O profissional de TI que quer estar preparado para o futuro precisa entender que o objetivo principal do seu trabalho não está voltado ao projeto ou à solução tecnológica em si, mas aos resultados da empresa. O que importa é alcançar os objetivos estratégicos e a tecnologia precisa contribuir diretamente com isso.

Muito ainda está por vir e quem sabe ainda não poderemos trabalhar em um  Departamento de “Business Technology”, conforme diz Cassio Dreyfuss, do Gartner. Como profissional de TI continuamente dedicado ao aperfeiçoamento pessoal em negócios, torço por isso!

Publicado na  revista Exame, edição 929: “Se existe algo que define a cultura do fundo GP Investimentos, certamente é a sua obsessão por resultados. Nada menos que 70% da remuneração de seus executivos é paga na forma de bônus atrelados ao desempenho individual – e a pressão que vem daí transformou a GP e as empresas do grupo no que se convencionou chamar de ‘máquina de moer gente’. Ou seja, quem vai bem ganha muito dinheiro e cresce. Quem vai mal ganha pouco (num primeiro momento) e fica pelo caminho (o destino derradeiro).”

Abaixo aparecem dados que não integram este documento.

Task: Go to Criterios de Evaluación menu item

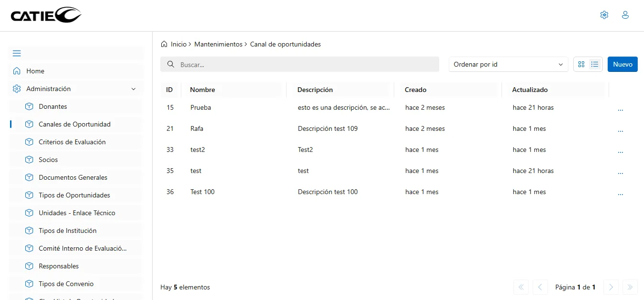Action: [x=72, y=142]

Realmente, não dá pra não querer trabalhar nesta empresa… mas continuo firme com meus objetivos, no outro extremo, em que falta gestão, o futebol, justamente buscando formas de levar os clubes que controlam o esporte mais popular do país a caminhos melhores, a adotar boas práticas de gestão, a saber o que é meritocracia e algumas coisinhas mais.

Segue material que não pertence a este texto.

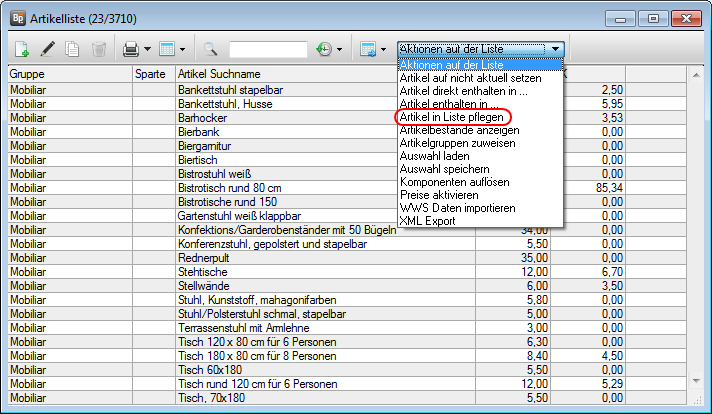
Task: Expand the table view dropdown arrow
Action: (184, 48)
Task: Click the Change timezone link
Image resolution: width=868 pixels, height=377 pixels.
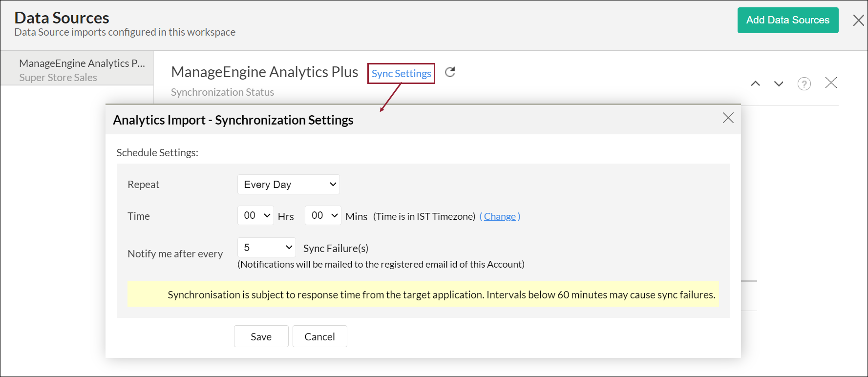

Além do desenvolvimento do novo software de gestão de futebol, atualmente estudo os critérios da Fundação Nacional de Qualidade e os do Prêmio Paulista de Qualidade da Gestão e busco formas de fazer com que os dirigentes desejem realmente adotar boas práticas.

Não será nada fácil, mas pra quem se dispõe a entrar na “máquina de moer gente”, parece que tenho duas penelas com água fervendo na minha frente e só preciso escolhar em qual entrar.

Uma coisa é certa, em qualquer uma delas o resultado será gratificante. Pronto para pular!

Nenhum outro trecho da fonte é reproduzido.